Let's explore the relationship between safety perceptions and SAT scores in more detail:
combined.plot.scatter(x="saf_s_11", y="sat_score")
plt.title("Safety vs. SAT Scores")
plt.xlabel("Student Safety Perception")
plt.ylabel("Average SAT Score")
The resulting scatter plot shows a general upward trend - as safety perception increases, SAT scores tend to increase as well. But there's considerable variation, suggesting that safety isn't the only factor at play.
Let's see if there are differences in safety perceptions across NYC boroughs:
borough_safety = combined.groupby("borough")["sat_score", "saf_s_11", "saf_t_11", "saf_p_11", "saf_tot_11"].mean()
borough_safety
This produces a table showing average safety perceptions and SAT scores by borough:
sat_score saf_s_11 saf_t_11 saf_p_11 saf_tot_11
borough
Bronx 1126.692308 6.606087 6.539855 7.585507 6.837678
Brooklyn 1230.068966 6.836087 7.259420 7.942391 7.230797
Manhattan 1340.052632 7.454412 7.548529 8.603676 7.790441
Queens 1317.279412 7.149338 7.565476 8.193878 7.533921
Staten Island 1376.600000 6.450000 7.325000 7.966667 7.175000
Interestingly, while there are significant differences in SAT scores across boroughs (with the Bronx having the lowest average and Staten Island the highest), the differences in safety perceptions are less pronounced. This suggests that while safety may correlate with SAT scores overall, borough-level safety differences aren't necessarily driving borough-level SAT score differences.

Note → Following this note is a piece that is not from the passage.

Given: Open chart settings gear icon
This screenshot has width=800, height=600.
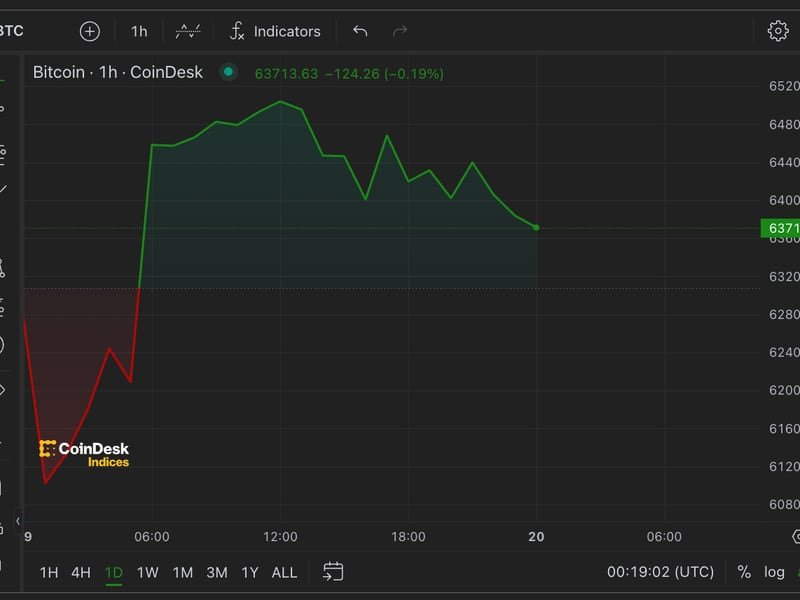Looking at the screenshot, I should pos(777,31).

Instructor Insight: One pattern I found particularly interesting when exploring this data is that parent perceptions of safety are consistently about 1.5 points higher than student perceptions across all boroughs. From my experience in schools, this makes sense - parents aren't in the building every day and may not be aware of the day-to-day dynamics that students experience. Students have a much more immediate and granular understanding of safety issues in their schools.
If you're interested in learning more about data aggregation techniques like the groupby()
method we used above, check out Dataquest's Pandas Fundamentals course.
Step 6: Race Demographics and SAT Scores
The correlation analysis showed that race demographics have strong relationships with SAT scores. Let's visualize these correlations:
race_fields = [
"white_per",
"asian_per",
"black_per",
"hispanic_per"
]
# Correlation between race demographics and SAT scores
race_correlations = combined.loc[:, race_fields].corr(numeric_only=True)["sat_score"]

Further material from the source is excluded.